Home Heating

Printer-friendly versionPrinter-friendly version Share this

Where are these houses losing the most heat to the environment? The picture on the left is taken with visible light, that on the right is taken with infrared light with a wavelength of about 10 μm.

Big Ideas: 
  • To maintain a building at a different temperature from the environment requires constant heating. In steady state, the power going into the building equals the power out.

Where are these houses losing the most heat to the environment? The picture on the left is taken with visible light, that on the right is taken with infrared light with a wavelength of about 10 μm.

To maintain a building at a temperature different from that of the immediate environment, the power input to the building has to be equal to the power output to its surroundings. Power input comes from intentional heating (furnace), unintentional heating (electrical appliances, lights, people), and solar radiation (particularly noticeable during sunny, cold days in winter). Power output arises from conduction and radiation to the outside world, and through ventilation losses as warm air leaks, or is ventilated, to the outside world.

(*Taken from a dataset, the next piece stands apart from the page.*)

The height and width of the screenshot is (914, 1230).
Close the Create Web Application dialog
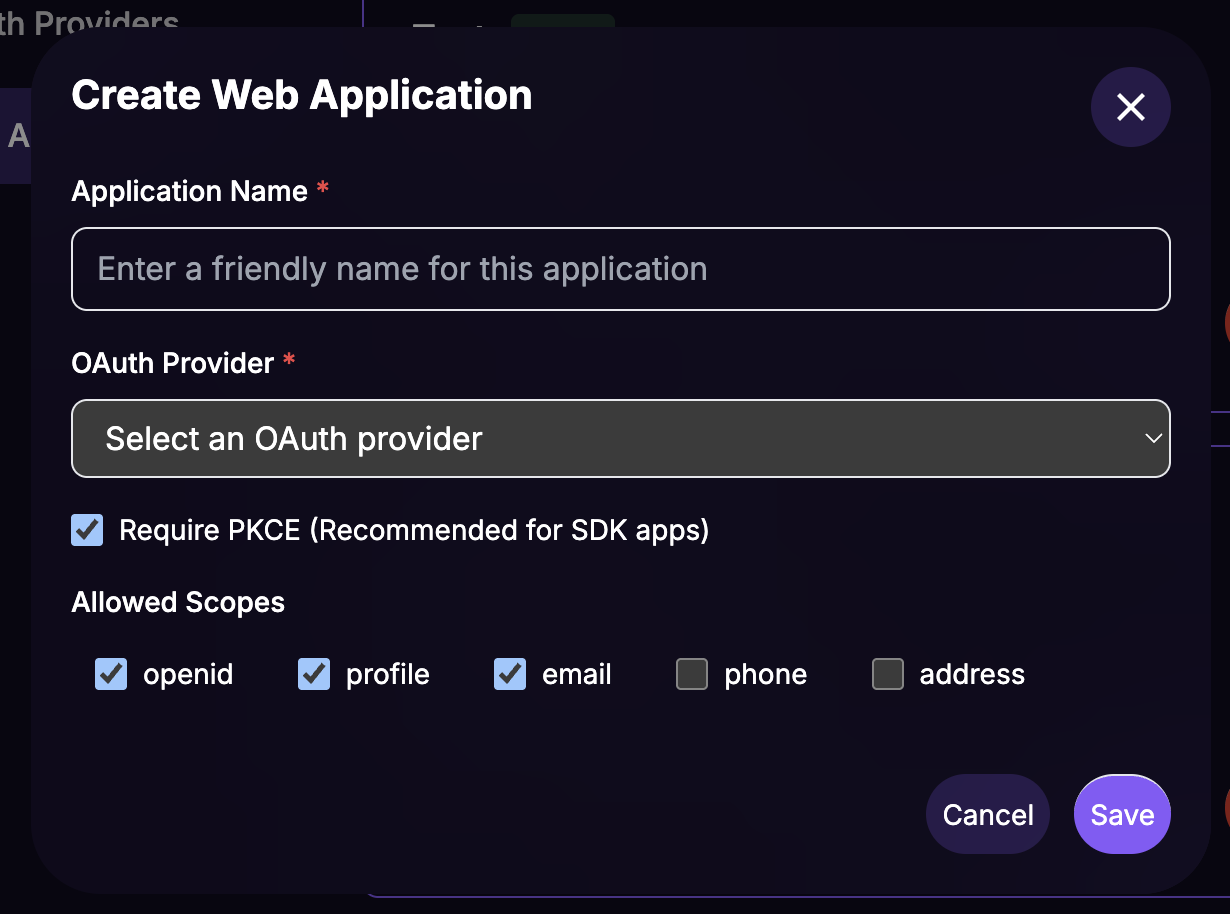[1130, 107]
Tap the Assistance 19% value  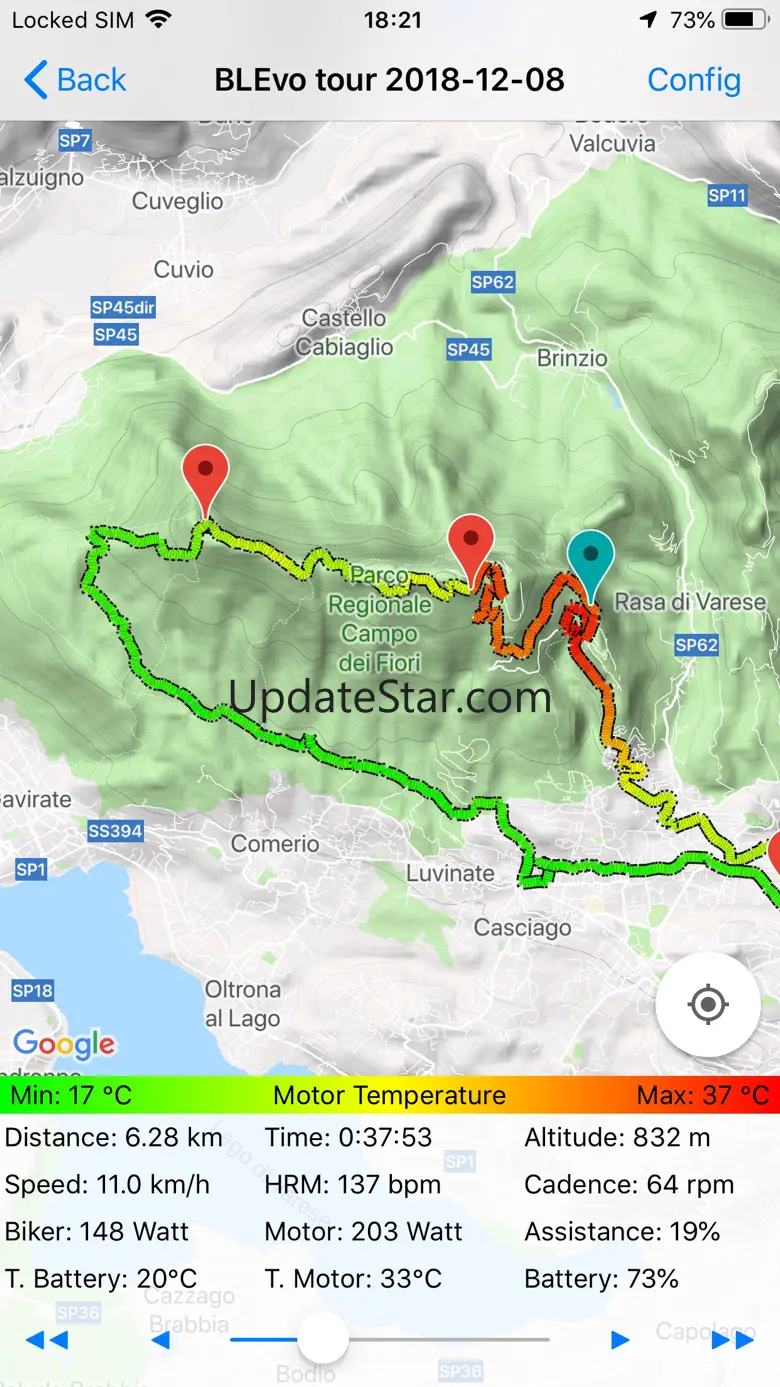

The theory and practice of heating buildings is well written up in many places1, and I do not intend to reproduce all the information here. Instead we will approach the physics through a set of experiments. The first set of experiments explore how to model the cooling of thermal systems by plotting their energy loss against time. Under controlled experimental conditions the thermal time constant, a characteristic of thermal systems, can also be measured.

Thermal Time Constants

According to Newton's Law of cooling, the rate of heat loss from an object should be proportional to the difference in temperature between that object and its surroundings. Heat transfer occurs in three ways: conduction, convection, and radiation. Conduction is the transfer of heat from high temperature to low temperature by the direct contact of atoms or molecules, convection is the transfer of energy between a solid and a nearby gas or liquid in motion and radiation is the transfer of heat through space (for example heating of Earth by the Sun). It is possible to derive an expression for a thermal time constant if the process of heat transfer is limited to conduction, where convection and radiation are assumed to be negligible. Radiation, which follows Stefan-Boltzmann's Law (P=σAεT4) can be minimized if the emissivity (ε) of the container is low and convection can be minimized by eliminating environmental factors such as air currents.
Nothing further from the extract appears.